About this task - Return all lines below containing the word "Krom".

Given data -
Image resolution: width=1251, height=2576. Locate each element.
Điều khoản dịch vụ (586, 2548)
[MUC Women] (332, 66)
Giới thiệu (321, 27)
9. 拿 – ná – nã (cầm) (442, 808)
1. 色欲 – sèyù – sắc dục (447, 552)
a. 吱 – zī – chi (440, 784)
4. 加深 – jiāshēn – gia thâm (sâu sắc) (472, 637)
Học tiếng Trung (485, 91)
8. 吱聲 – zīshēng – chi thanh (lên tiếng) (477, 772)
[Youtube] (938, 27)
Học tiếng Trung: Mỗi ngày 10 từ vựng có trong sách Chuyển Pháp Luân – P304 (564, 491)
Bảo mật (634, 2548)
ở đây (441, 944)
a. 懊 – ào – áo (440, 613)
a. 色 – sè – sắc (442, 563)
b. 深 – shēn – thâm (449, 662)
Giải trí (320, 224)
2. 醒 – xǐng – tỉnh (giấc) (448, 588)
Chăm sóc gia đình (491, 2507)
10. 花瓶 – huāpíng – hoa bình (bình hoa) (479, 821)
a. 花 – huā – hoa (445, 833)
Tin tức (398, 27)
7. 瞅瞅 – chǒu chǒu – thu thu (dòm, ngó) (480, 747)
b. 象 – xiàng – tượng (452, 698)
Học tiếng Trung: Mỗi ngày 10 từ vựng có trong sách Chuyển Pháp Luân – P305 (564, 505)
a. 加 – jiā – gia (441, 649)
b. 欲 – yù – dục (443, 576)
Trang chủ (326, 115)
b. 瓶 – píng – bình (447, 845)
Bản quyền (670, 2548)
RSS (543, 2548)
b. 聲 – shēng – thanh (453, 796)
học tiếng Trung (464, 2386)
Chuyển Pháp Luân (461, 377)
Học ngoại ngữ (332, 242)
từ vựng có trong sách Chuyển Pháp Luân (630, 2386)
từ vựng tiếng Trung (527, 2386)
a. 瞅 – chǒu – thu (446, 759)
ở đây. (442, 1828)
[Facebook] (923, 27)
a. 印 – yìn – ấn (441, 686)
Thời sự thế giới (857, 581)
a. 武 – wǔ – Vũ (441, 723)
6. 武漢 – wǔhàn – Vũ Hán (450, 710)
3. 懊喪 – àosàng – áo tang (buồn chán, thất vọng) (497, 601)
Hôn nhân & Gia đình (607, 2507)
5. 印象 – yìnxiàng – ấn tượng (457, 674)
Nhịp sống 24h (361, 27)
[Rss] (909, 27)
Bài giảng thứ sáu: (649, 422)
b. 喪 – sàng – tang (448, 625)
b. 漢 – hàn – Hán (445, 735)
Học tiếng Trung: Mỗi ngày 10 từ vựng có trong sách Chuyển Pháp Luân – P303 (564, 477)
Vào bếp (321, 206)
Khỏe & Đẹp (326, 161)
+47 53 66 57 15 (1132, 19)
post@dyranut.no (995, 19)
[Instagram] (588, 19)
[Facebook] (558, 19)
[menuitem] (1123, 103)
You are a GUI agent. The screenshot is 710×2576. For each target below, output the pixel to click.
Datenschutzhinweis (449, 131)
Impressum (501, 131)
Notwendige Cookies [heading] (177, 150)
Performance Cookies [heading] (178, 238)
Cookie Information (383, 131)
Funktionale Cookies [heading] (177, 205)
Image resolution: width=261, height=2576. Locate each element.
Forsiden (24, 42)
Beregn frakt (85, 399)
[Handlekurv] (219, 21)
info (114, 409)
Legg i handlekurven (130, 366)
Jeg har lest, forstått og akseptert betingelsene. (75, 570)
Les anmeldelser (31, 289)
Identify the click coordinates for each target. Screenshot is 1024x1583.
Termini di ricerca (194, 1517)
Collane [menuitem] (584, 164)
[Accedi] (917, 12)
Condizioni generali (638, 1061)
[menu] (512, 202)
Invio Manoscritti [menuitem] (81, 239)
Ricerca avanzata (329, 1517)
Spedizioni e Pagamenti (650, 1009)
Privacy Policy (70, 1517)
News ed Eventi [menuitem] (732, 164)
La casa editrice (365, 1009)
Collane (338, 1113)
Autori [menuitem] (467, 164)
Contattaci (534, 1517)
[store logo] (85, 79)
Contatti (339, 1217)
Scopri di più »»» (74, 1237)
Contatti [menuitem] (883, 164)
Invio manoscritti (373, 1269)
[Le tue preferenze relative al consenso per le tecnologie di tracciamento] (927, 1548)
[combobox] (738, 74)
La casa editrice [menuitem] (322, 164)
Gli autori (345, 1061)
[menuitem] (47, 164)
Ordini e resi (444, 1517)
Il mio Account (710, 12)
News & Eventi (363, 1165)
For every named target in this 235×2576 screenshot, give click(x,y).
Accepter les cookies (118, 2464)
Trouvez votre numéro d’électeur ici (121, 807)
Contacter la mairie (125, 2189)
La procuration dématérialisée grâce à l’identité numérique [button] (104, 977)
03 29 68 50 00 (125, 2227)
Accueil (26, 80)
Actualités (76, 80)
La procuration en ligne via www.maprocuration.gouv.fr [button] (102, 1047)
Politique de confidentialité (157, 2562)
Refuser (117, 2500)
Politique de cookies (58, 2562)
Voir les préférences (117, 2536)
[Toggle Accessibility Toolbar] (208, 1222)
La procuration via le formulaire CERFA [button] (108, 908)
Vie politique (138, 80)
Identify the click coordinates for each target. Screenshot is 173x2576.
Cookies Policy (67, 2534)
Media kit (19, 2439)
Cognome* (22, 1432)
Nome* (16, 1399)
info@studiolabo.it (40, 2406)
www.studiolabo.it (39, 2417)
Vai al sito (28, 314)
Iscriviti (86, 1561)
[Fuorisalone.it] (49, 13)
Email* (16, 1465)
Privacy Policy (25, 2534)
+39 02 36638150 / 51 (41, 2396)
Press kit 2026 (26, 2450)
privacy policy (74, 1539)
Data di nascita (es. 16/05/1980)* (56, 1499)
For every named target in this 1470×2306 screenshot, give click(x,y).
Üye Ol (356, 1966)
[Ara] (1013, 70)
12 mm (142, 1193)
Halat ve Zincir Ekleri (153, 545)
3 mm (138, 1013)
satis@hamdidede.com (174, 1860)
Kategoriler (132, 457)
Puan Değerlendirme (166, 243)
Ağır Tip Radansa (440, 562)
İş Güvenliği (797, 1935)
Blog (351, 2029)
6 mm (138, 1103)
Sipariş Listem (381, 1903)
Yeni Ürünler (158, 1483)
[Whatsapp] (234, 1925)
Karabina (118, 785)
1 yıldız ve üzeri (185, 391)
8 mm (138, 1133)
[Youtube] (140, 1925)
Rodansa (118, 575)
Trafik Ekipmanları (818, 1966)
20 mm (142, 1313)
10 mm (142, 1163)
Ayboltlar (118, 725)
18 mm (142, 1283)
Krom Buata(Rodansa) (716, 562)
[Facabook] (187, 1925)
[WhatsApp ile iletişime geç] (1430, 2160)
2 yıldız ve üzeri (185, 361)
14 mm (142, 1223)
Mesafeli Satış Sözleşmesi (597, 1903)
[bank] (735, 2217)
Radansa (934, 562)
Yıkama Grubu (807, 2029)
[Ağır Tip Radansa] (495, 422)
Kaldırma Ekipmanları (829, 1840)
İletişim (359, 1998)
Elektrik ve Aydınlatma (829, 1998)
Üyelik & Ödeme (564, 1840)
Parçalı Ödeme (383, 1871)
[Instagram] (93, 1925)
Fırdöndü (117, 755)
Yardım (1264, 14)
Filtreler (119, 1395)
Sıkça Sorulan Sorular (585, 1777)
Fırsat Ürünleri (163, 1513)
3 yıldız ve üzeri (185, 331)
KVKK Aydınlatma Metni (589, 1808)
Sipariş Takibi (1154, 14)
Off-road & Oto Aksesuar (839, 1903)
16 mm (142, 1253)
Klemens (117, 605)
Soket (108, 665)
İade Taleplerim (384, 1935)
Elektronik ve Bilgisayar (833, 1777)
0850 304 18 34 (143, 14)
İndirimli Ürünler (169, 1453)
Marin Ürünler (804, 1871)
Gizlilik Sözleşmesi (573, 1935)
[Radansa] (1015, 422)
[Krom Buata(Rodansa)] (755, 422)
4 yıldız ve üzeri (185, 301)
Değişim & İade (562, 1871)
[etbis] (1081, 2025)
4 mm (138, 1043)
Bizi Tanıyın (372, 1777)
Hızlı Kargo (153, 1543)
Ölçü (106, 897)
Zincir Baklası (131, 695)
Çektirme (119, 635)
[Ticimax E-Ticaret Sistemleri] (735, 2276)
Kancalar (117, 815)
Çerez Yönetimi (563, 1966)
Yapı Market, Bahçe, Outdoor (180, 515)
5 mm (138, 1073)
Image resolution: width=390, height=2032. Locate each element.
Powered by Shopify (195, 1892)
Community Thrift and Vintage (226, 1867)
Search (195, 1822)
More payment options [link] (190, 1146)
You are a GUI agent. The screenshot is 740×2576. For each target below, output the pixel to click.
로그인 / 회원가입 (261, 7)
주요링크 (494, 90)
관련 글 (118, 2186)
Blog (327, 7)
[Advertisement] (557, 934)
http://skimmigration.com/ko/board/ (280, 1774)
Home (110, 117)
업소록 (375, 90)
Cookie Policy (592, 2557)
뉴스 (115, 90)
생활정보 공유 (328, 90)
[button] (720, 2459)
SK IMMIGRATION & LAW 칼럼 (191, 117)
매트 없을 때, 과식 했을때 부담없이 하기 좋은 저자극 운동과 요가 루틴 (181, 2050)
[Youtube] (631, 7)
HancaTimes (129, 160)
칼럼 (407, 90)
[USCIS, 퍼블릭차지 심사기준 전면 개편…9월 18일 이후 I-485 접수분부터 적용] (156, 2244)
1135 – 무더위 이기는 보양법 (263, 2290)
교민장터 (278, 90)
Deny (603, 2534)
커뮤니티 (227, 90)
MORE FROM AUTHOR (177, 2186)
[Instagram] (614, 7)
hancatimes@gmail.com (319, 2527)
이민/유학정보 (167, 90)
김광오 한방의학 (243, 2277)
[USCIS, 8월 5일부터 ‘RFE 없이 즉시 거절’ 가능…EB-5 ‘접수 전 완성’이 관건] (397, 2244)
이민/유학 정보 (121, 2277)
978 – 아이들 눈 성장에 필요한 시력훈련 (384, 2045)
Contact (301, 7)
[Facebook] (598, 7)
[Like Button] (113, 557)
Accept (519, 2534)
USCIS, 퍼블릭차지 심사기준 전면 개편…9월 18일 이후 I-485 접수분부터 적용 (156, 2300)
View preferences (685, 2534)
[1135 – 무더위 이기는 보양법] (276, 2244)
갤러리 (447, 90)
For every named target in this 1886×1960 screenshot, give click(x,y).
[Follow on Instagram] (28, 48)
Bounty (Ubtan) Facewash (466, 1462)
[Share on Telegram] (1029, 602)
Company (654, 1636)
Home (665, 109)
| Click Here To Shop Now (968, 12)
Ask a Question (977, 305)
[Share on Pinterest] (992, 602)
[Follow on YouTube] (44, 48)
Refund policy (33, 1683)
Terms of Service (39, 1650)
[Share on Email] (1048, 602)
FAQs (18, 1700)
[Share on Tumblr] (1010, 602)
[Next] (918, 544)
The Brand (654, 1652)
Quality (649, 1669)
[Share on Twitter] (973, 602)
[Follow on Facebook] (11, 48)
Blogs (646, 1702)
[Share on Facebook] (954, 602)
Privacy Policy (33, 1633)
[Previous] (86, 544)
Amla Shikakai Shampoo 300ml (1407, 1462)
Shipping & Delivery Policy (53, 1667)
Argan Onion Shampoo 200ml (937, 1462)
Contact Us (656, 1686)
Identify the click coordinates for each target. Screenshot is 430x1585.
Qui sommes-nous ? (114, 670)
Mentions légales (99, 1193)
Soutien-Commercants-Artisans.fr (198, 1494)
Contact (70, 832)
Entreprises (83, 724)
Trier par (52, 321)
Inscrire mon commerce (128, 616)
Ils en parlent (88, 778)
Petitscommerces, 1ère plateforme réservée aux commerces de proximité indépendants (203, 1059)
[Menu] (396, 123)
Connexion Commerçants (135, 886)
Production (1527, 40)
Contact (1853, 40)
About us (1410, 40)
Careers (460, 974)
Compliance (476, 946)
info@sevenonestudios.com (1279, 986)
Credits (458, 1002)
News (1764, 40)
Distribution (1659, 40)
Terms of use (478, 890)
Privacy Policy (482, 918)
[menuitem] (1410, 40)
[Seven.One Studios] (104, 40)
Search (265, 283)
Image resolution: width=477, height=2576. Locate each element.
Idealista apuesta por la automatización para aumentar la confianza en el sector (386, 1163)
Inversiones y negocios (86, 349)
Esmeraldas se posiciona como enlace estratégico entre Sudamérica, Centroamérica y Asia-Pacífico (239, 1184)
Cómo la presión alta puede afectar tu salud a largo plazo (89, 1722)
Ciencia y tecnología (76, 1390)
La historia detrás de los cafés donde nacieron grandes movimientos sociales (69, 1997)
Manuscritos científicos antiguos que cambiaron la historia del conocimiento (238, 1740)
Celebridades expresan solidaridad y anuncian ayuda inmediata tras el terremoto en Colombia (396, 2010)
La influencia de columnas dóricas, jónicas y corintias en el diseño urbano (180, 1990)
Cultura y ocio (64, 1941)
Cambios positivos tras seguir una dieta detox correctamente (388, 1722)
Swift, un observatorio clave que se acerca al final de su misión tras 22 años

Result of this exercise -
Krom Buata(Rodansa) (716, 562)
[Krom Buata(Rodansa)] (755, 422)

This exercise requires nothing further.